As part of our Faces Behind HCC series, a member of our teaching team reflects on their route into counselling, their experience of training, and what it means to support others in their development. Drawing on both clinical and teaching experience, they share insights into learning, growth, and the challenges of the work.
Tell us about your background and how you came to train as a counsellor?
I studied psychology at university, hoping that I would gain some kind of insight into the human mind. There was a lot about observable human behaviour, how the brain works, and even explorations of what I found to be quite bizarre topics, like parapsychology. Comparatively, there was very little on therapy or how the mind works (as opposed to the brain). I remember one lecture in particular, which might as well have been titled “Why Freud was Wrong About Everything, and Nobody Should Take Him Seriously”. I did not know anything really about Freud at the time, but I found the lecture to be incredibly unconvincing, and it in fact drove me to find out more about the subject.
I went on to do an MSc in Psychoanalytic Studies at UCL, where I had contact with significant figures in the field such as Mary Target and Peter Fonagy. It was a lot of work, very confusing a lot of the time, but I somehow got through it. Being around a lot of psychoanalysts and fellow students who had experienced a significant amount of therapy themselves made me consider that perhaps I might like to start therapy myself, and I did so a few months after finishing the course.
During my therapy, I would speak a lot about what I wanted to do with my career, which, until this point (and for many years after), was in financial services. My therapist would often reflect back something along the lines of “Well… you did a psychology degree, you did a masters in psychoanalytic studies, you are now in psychoanalytic psychotherapy several times per week… does it not seem that you are moving in a particular direction?” After my therapist moved away, I began an analysis for what turned out to be over seven years.
During that time, I met my now-wife and began volunteering at the Maytree Respite Centre in Finsbury Park—befriending people experiencing suicidal ideation, on the phone and in person. It was there that I finally realised that this was what I wanted to do—sit alongside people, hear their difficulties and help them understand something about what was going on. I researched training courses, and HCC seemed the best fit. The training had its challenges, but I felt ready for it in terms of the volunteering experience I already had by that point and the amount of therapy I continued to receive throughout.
In 2020, I went into private practice, initially online only due to Covid restrictions. We had our first child in 2021, and a couple of years later, I went into private practice full-time, finally transitioning away from finance permanently. I have been on the Initial Consultations Team at HCC previously, and now teach on the Certificate in Counselling Skills course.
I have also just begun a Psychotherapy training course, as for the first time in a while, I felt like I might have space in my brain and life for further development.
What in your opinion, is the role of a tutor in an organisation like HCC?
On the Certificate Course, I think our role is to work out how best to encourage and develop the group’s thinking, as a whole but also on an individual level.

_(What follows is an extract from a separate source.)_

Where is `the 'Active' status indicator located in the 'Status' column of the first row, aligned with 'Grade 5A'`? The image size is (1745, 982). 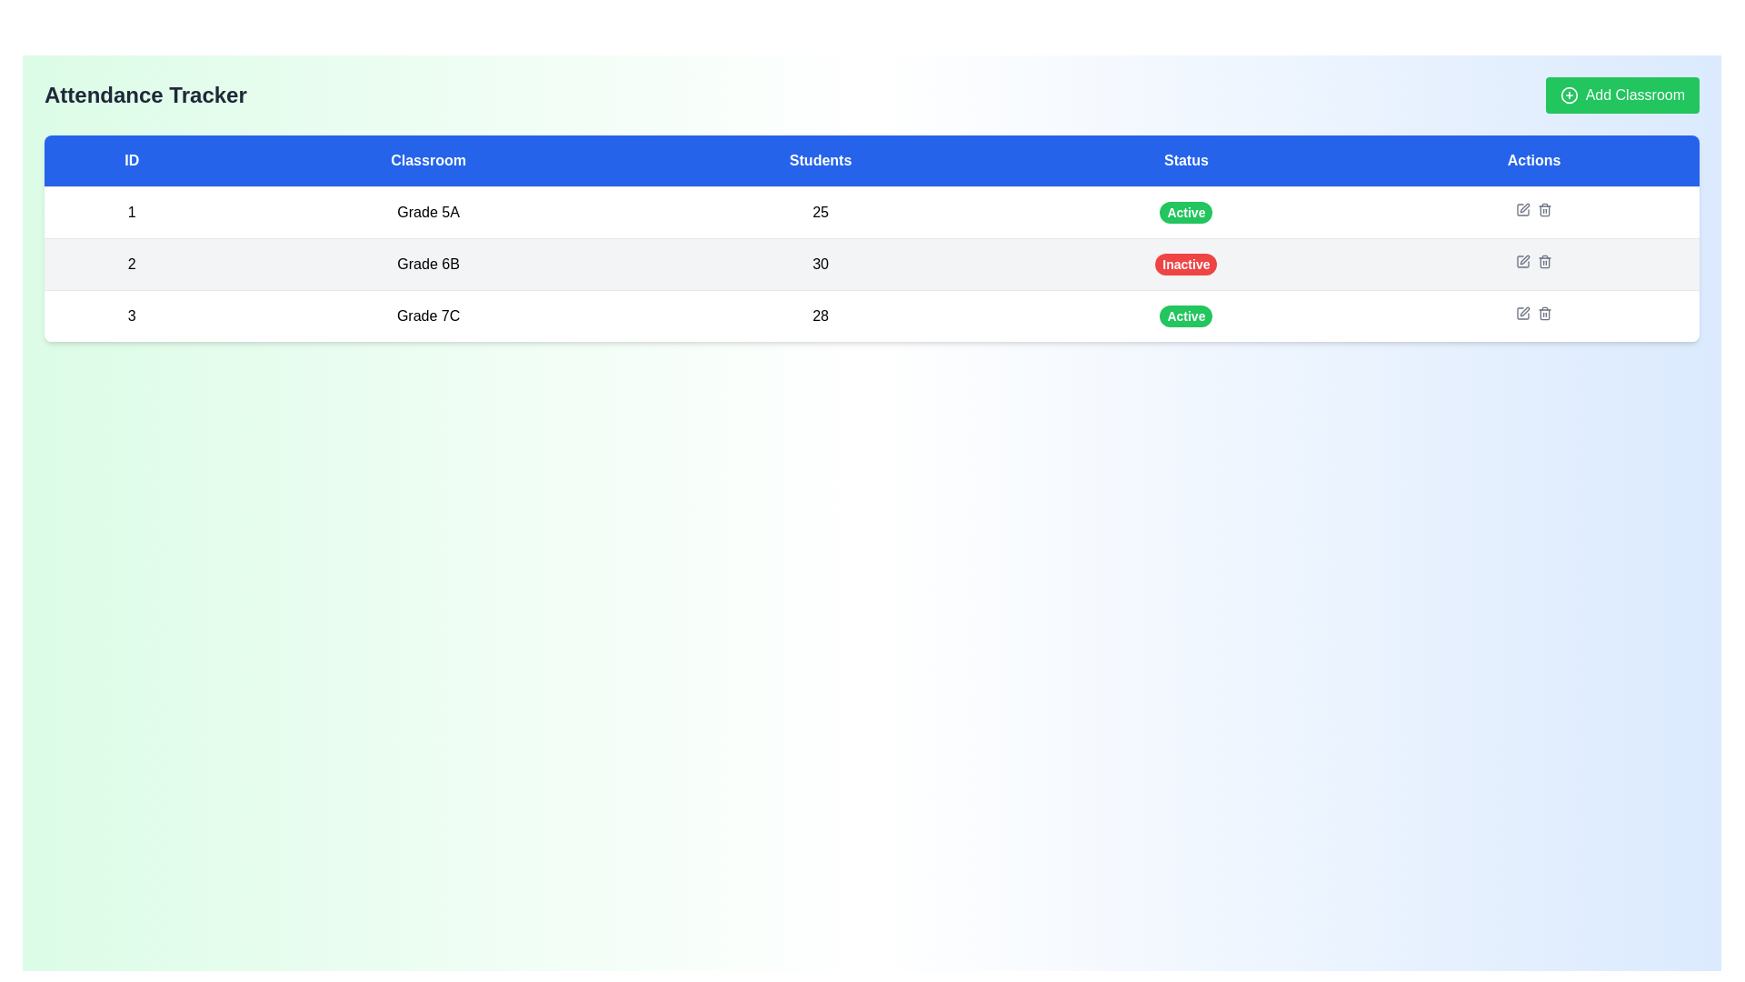 the 'Active' status indicator located in the 'Status' column of the first row, aligned with 'Grade 5A' is located at coordinates (1186, 212).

This goes for the theoretical aspects, but I feel the personal development always goes alongside and is where the real learning takes place.
What do you enjoy most about the role?
Working with colleagues, we can challenge each other’s thinking as well as the students’, and it is always a privilege to see how each individual develops.
People progress at different rates, and in different ways, and each year someone will surprise us—in a good way.
Also, explaining concepts to students and the discussions that follow always help to crystallise one’s own thinking.
What do you enjoy least?
Honestly, what came to mind as the worst experience as a tutor was an exceptionally hot day at the end of the final term last year. A lack of effective climate control meant we were all suffering!
On a more general note, perhaps report writing is not my most beloved of processes.
What are the main skills you need as a tutor on a counselling course?
I think there is some overlap with the skills needed to be a counsellor—curiosity towards the students, and an ability to stay alongside them whilst they learn and develop at different rates and as they are at different points on their journeys.
In addition, I think some basic admin ability and a willingness to collaborate with your colleagues.
A theoretical text that you cherish and go back to over and over again?
Perhaps it is preaching to the choir, and I am not sure it counts as a theoretical text, but on the diploma, one of the papers which always stayed with me was The Efficacy of Psychodynamic Psychotherapy by Jonathan Shedler (2010). It is such a forthright advocacy of our way of working, which I think is unfortunately quite rare, and I find it inspiring.
It feels like we live in a culture which is forever pushing for quicker and quicker fixes, and it is good to have evidence to hand that ‘more efficient’ is actually not more efficient at all, and certainly not more effective, scientifically speaking.
I find it a shame that so much of the wider profession seems to be taken up with reheating old concepts and applying initialisms to sell them as ‘new’, rather than being keen to understand psychoanalytic concepts which have stood the test of time but require slow, methodical, often difficult work. This is a way of working which can bring about true psychological change rather than simply a temporary reduction in symptoms.
How do you rest and practice self-care?
Um… this is perhaps not my strongest point. Having two small children makes it a challenge, but I do manage to go for a swim sometimes and enjoy a stroll around London between sessions on occasion.